The Norwegian island of Spitsbergen, only about 800 miles from the North Pole, is the most important place in the world that you’ve never heard of.
That’s because Spitsbergen is home to the Svalbard Global Seed Vault, which houses millions upon millions of plant and vegetable seeds from around the planet. In the event of some unforeseen global crisis, the Svalbard vault ensures we will have the seeds of life to begin again.
In this special DNews field report, dedicated Seeker Trace Dominguez travels to Spitsbergen to get a close-up look at he Svalbard facility and speak with Marie Haga, executive director of the CropTrust, the group that oversees the Svalbard Global Seed Vault.
“In there, you have 13,000 years history of agriculture,” Haga says. “It’s quite amazing.”
Indeed. Svalbard is like the Ultimate Plan B for humanity and agriculture, a tradition we’ve grown rather fond of over the millennia. The facility stores backup collections of seeds that are otherwise protected in 1,700-plus seed banks worldwide. Carved into the inside of a Spitsbergen mountain, Svalbard currently houses more than 860,000 varieties of seeds, protected by 130 meters of earth and sandstone.

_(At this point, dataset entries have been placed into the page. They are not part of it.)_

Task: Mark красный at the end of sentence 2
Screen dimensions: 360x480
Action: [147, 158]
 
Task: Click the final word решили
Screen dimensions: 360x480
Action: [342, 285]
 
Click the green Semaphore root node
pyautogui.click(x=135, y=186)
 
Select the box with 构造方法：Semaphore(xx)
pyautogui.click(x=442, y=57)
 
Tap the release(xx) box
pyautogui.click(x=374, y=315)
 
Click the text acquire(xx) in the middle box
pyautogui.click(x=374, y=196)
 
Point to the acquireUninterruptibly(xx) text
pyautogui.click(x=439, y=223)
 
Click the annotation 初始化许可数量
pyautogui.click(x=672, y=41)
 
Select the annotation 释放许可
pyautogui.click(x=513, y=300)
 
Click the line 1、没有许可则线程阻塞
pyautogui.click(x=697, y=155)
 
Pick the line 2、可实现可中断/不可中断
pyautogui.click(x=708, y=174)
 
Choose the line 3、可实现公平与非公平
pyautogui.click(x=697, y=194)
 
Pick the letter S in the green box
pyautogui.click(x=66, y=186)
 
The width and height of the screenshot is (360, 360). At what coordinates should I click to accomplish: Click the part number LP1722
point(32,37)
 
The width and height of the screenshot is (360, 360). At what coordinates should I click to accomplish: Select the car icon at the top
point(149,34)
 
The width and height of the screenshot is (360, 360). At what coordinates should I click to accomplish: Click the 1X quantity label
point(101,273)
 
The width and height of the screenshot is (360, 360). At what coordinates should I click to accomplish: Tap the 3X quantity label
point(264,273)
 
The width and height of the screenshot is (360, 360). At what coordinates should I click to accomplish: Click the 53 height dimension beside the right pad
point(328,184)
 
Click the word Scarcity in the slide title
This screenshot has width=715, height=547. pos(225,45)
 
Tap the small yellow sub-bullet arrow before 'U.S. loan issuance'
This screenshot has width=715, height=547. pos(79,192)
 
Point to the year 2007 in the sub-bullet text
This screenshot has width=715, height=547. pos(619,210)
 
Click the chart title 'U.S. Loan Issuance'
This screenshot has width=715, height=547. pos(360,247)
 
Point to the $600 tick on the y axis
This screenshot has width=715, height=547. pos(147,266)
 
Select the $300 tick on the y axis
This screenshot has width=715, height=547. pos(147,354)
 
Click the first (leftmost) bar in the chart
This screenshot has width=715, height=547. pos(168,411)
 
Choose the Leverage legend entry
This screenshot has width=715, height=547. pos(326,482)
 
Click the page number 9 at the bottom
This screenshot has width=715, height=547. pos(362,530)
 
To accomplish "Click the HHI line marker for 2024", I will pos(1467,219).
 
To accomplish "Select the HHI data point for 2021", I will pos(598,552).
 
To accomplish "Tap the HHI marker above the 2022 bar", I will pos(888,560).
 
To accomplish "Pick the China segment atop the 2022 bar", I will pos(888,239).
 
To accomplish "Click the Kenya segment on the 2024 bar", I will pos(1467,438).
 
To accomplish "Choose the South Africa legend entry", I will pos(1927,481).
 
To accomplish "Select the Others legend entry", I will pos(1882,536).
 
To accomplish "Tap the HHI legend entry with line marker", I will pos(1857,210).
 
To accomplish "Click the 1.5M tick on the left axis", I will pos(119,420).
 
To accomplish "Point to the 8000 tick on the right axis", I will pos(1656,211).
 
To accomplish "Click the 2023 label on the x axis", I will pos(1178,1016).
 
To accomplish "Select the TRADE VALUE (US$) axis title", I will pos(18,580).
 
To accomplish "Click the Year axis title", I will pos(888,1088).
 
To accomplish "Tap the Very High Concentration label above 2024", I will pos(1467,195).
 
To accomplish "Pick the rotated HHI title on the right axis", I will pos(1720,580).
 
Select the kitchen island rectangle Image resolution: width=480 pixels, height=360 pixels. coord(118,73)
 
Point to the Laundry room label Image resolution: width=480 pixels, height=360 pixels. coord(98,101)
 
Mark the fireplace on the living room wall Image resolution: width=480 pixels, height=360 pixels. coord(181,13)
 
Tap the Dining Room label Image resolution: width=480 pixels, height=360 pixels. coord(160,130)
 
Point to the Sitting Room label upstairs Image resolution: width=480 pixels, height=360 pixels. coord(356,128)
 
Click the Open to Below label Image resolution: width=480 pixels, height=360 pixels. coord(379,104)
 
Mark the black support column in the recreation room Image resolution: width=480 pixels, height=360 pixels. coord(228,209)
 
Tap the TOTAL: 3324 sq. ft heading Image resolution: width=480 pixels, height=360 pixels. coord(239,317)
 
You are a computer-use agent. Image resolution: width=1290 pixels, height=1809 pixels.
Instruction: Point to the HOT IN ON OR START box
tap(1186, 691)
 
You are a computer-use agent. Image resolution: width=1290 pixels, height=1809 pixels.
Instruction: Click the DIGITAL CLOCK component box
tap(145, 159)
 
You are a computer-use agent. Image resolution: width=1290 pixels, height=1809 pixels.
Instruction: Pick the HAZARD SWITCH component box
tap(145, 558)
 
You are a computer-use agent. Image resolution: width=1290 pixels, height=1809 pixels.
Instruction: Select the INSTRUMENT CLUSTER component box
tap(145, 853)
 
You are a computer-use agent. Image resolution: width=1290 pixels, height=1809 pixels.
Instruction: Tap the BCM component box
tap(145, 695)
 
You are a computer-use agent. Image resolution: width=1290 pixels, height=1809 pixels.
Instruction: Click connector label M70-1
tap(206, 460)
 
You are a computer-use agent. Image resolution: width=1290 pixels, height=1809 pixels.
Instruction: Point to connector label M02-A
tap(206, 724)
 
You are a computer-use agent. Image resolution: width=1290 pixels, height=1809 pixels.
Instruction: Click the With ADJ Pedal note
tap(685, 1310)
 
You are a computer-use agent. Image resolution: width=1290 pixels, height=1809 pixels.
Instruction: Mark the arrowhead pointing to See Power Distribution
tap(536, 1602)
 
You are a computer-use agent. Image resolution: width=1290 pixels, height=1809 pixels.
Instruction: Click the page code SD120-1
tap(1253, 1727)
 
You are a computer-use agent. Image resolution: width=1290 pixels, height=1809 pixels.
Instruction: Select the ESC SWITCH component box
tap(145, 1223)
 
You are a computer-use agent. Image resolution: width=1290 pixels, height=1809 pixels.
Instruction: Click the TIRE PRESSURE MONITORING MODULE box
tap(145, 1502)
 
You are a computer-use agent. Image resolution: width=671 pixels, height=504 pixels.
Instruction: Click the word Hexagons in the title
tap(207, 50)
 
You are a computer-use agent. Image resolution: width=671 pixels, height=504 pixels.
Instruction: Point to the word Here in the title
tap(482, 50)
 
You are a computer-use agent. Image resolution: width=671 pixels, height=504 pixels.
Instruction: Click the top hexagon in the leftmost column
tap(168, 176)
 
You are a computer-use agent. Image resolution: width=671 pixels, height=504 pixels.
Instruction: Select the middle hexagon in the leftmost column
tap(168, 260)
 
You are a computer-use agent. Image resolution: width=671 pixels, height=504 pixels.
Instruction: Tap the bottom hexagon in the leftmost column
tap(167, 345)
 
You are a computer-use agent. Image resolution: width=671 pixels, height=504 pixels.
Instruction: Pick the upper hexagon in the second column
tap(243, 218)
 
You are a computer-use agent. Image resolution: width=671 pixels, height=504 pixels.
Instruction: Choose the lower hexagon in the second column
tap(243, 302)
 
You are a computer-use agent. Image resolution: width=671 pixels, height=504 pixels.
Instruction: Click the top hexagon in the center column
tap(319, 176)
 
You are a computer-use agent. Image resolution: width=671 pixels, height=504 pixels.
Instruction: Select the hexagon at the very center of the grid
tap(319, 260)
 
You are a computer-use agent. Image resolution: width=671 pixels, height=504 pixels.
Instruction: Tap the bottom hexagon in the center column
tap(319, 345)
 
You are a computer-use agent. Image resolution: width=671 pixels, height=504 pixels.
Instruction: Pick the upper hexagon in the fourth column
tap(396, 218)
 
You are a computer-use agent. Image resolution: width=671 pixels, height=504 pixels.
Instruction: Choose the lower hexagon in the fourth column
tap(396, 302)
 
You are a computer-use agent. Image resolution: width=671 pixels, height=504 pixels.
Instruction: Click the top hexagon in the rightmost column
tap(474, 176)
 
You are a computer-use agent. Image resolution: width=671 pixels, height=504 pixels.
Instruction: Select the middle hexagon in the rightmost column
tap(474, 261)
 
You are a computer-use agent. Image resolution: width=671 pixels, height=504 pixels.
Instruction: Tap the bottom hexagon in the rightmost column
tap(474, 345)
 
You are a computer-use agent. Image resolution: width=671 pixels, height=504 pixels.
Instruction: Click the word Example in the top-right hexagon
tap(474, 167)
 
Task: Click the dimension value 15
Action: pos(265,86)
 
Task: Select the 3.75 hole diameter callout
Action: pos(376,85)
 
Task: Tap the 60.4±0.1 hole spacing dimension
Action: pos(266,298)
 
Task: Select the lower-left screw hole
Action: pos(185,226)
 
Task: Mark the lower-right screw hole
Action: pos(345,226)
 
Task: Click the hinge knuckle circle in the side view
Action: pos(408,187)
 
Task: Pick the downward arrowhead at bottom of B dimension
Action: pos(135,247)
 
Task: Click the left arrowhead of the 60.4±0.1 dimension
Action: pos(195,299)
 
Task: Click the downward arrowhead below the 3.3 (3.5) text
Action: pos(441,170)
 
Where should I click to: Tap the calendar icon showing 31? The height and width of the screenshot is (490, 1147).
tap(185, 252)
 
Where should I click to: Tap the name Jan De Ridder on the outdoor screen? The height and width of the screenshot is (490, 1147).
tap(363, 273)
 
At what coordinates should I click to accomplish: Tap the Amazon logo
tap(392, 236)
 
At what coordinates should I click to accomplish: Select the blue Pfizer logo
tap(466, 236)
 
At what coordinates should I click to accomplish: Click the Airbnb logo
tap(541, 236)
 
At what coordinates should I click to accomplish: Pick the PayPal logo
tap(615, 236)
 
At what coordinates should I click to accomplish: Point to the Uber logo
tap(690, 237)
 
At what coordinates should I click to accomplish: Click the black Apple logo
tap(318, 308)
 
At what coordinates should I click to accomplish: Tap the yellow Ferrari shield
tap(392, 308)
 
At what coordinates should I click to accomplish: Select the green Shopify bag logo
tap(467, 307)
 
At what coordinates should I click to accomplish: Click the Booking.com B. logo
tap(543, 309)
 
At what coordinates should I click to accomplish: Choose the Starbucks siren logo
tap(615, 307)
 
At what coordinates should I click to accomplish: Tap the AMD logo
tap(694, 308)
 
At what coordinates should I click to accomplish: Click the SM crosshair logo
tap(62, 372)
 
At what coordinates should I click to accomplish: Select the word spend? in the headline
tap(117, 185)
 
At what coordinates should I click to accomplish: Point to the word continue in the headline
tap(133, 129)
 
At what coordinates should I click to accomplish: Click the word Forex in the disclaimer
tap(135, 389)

Geographically, Svalbard is ideal for several reasons. The island is blanketed in permafrost, keeping the seeds naturally refrigerated at a minimum temperature in the event of, say, a worldwide power outage. The facility is also 400 feet above sea level, in case the ice caps melt. Finally, the region is relatively calm in regard to tectonic activity.
While there’s no official word on zombie apocalypse defenses, we assume that contingency plans are in place.
Feasibility tests performed over the past few decades suggest that the conditions at Svalbard are sufficient to keep most seeds preserved for hundreds of years, and in some cases, even thousands of years.
This kind of seed preservation is critically important, and not just for doomsday scenarios, either. Seed banks preserve genetic crop diversity that we might otherwise lose employing modern agricultural practices.
“There are 4,500 varieties of potatoes, 3,000 varieties of coconuts, 35,000 varieties of corn, 125,000 varieties of wheat, or 200,000 varieties of rice,” Haga says. “One of those might have the trait that we need in the future to adapt the rice to whatever it is — higher temperature, higher salinity in the soil, more unpredictable weather, a variety that can fight a new pest or a new disease.”